When the fighting was over, Division Chaplain Warren Cuthriell, a Protestant minister, asked Rabbi Gittelsohn to deliver the memorial sermon at a combined religious service dedicating the Marine Cemetery. Cuthriell wanted all the fallen Marines – black and white, Protestant, Catholic and Jewish – honored in a single, nondenominational ceremony. Unfortunately, racial and religious prejudice was strong in the Marine Corps, as it was then throughout America. According to Rabbi Gittelsohn, the majority of Christian chaplains objected to having a rabbi preach over predominantly Christian graves. The Catholic chaplains, in keeping with church doctrine, opposed any form of joint religious service.
To his credit, Cuthriell refused to alter his plans. Gittelsohn, on the other hand, wanted to save his friend Cuthriell further embarrassment and so decided it was best not to deliver his sermon. Instead, three separate religious services were held. At the Jewish service, to a congregation of 70 or so who attended, Rabbi Gittelsohn delivered the powerful eulogy he originally wrote for the combined service:
Here lie men who loved America because their ancestors generations ago helped in her founding, and other men who loved her with equal passion because they themselves or their own fathers escaped from oppression to her blessed shores. Here lie officers and men, Negroes and whites, rich men and poor . . . together. Here are Protestants, Catholics and Jews together. Here no man prefers another because of his faith or despises him because of his color. Here there are no quotas of how many from each group are admitted or allowed. Among these men, there is no discrimination. No prejudices. No hatred. Theirs is the highest and purest democracy …

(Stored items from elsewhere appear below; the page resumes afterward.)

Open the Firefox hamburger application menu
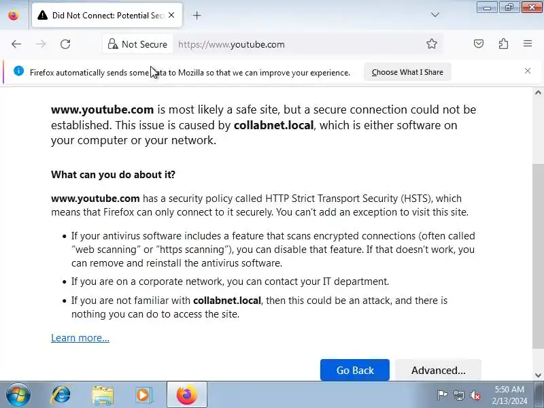This screenshot has height=408, width=544. pos(528,44)
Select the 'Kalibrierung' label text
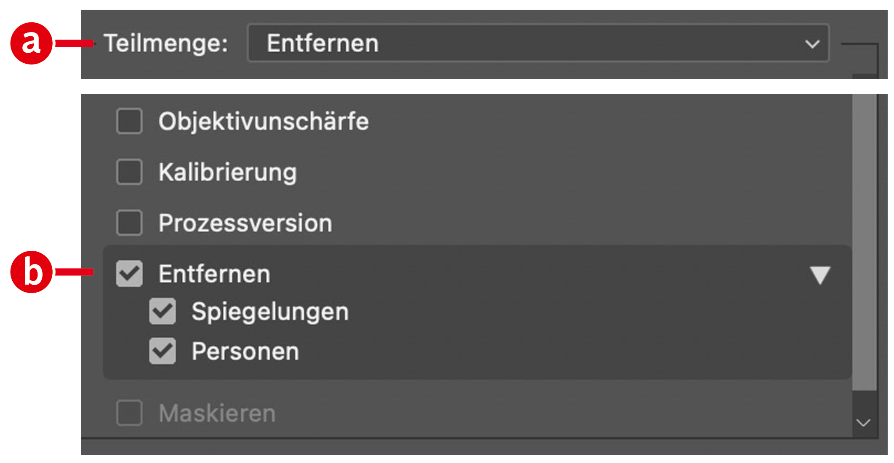Screen dimensions: 894x463 click(228, 172)
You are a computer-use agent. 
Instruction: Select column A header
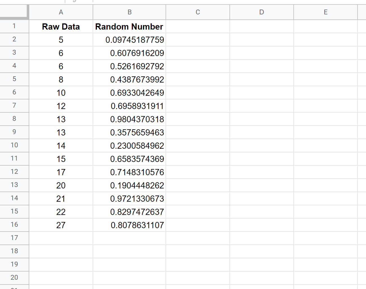tap(61, 12)
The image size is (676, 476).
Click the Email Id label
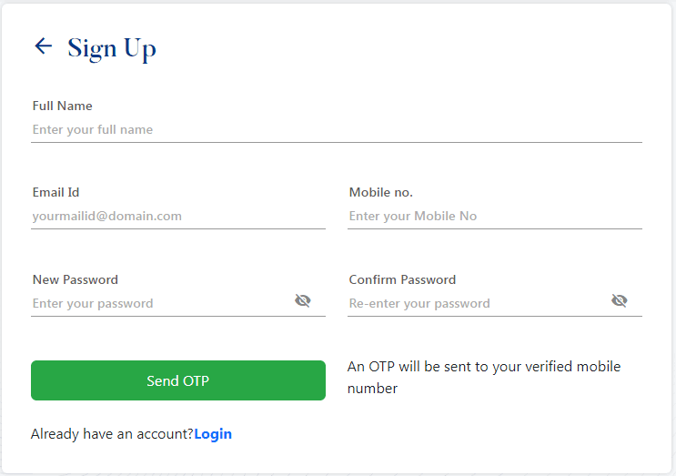tap(56, 193)
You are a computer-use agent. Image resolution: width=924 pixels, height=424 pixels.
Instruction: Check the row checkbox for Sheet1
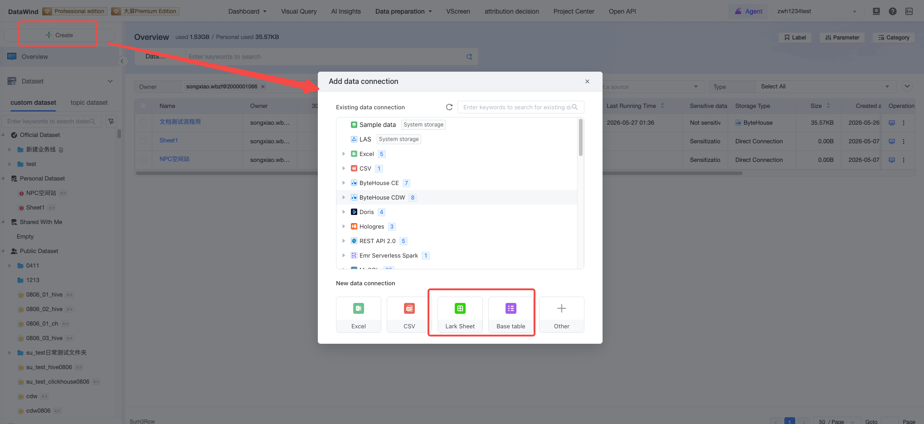[x=143, y=141]
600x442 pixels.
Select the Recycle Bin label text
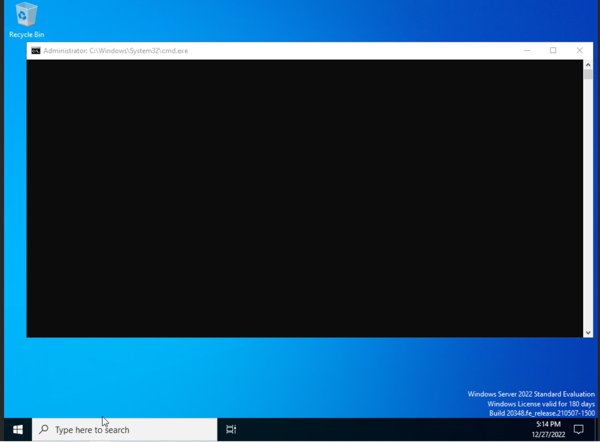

Whosoever of us lifts his hand in hate against a brother, or who thinks himself superior to those who happen to be in the minority, makes of this ceremony and the bloody sacrifice it commemorates, an empty, hollow mockery. To this, then, as our solemn duty, sacred duty do we the living now dedicate ourselves: to the right of Protestants, Catholics, and Jews, of white men and Negroes alike, to enjoy the democracy for which all of them have here paid the price …
We here solemnly swear that this shall not be in vain. Out of this and from the suffering and sorrow of those who mourn this will come, we promise, the birth of a new freedom for the sons of men everywhere.
Among Gittelsohn’s listeners were three Protestant chaplains so incensed by the prejudice voiced by their colleagues that they boycotted their own service to attend Gittelsohn’s. One of them borrowed the manuscript and, unknown to Gittelsohn, circulated several thousand copies to his regiment. Some Marines enclosed the copies in letters to their families. An avalanche of coverage resulted. Time magazine published excerpts, which wire services spread even further. The entire sermon was inserted into the Congressional Record, the Army released the eulogy for short-wave broadcast to American troops throughout the world and radio commentator Robert St. John read it on his program and on many succeeding Memorial Days.
In 1995, in his last major public appearance before his death, Gittelsohn re-read a portion of the eulogy at the fiftieth commemoration ceremony at the Iwo Jima statue in Washington, D.C. In his autobiography, Gittelsohn reflected, “I have often wondered whether anyone would ever have heard of my Iwo Jima sermon had it not been for the bigoted attempt to ban it.”